Things start looking up for them when they manage to sell a few cases to a manager at Sappington Farmers Market (RIP). Then, they cut an amazing deal -- Surdyke Motorsports of Festus agrees to become their “exclusive distributor” (which makes no sense – they’ve already sold bottles to a bunch of other retailers) and buys hundreds of bottles of “Bad Ass” to sell to motorcycle-riding types. Surdyke’s owner admits that “half the reason [for his purchase] is they’re [the British women] are cute, with accents.”
Meanwhile, the American team is having an odyssey of its own. After they finally make it to St. Louis, they have modest success hawking the sauce at Pridefest in Tower Grove Park – until they’re kicked out for not having a license to sell there.

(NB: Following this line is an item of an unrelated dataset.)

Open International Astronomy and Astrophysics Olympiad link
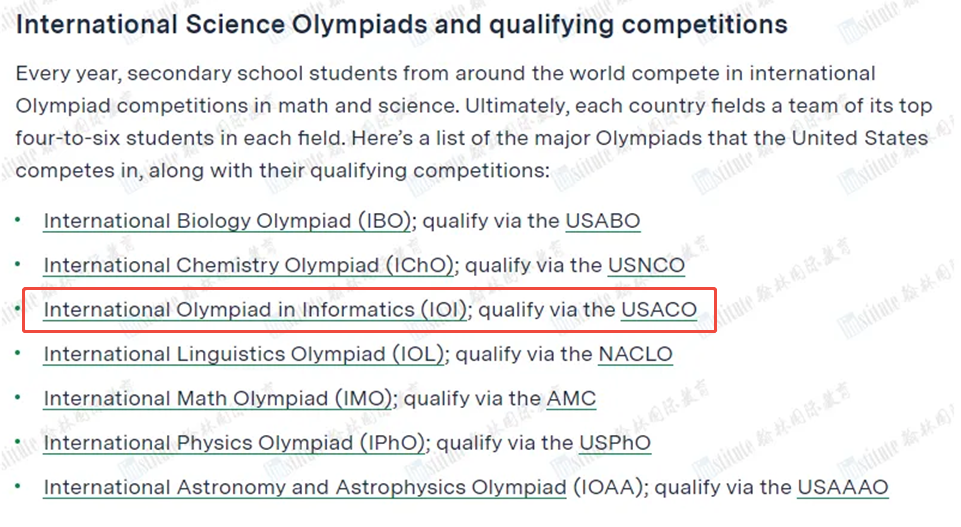961x527 pixels. [305, 488]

The final team-vs.-team showdown goes down at Straub’s of Clayton. The chefs are instructed to scour the store for ingredients to cook up a snack featuring their bbq sauce. Store scion Trip Straub judges the results, and promises to buy 100 bottles from the winning team. The Brits make a variety of meats and sandwiches. The Americans, inexplicably, make baked beans only. (We won’t reveal the winner here.)
The climactic announcement of which team sold the most bottles over the three days occurs directly under the Arch. Then, three of the teammates on the losing squad must endure a final-elimination cooking battle at what show co-host Claire Robinson calls the “best barbecue place in town,” Bogart’s Smokehouse.
The chefs prepare an array of smoked meats and sides, using Bogart's smokers liberally. Bogart’s owner Skip Steele serves as co-judge. One competitor, Stan Frazier (who also happens to be the drummer for pop band Sugar Ray) produces a smoked mac and cheese that somehow manages to simultaneously impress and disgust the judges. Another competitor’s pork-steak sandwich impresses Steele, who pronounces it a St. Louis delicacy.
Finally, judges Steele, Robinson, and Irish chef Richard Corrigan reveal who goes home and who stays. It’s the unkindest cut.
It may be premature, but it seems the show’s biggest winner is Utzman (above). He plays his fellow chefs like junk-shop proprietor Leland Gaunt in Stephen King’s Needful Things. The show is, arguably, less about food and cooking than about the subtext of all reality shows: getting a group of people to provoke and gradually loathe one another. It’s not really so hard to do.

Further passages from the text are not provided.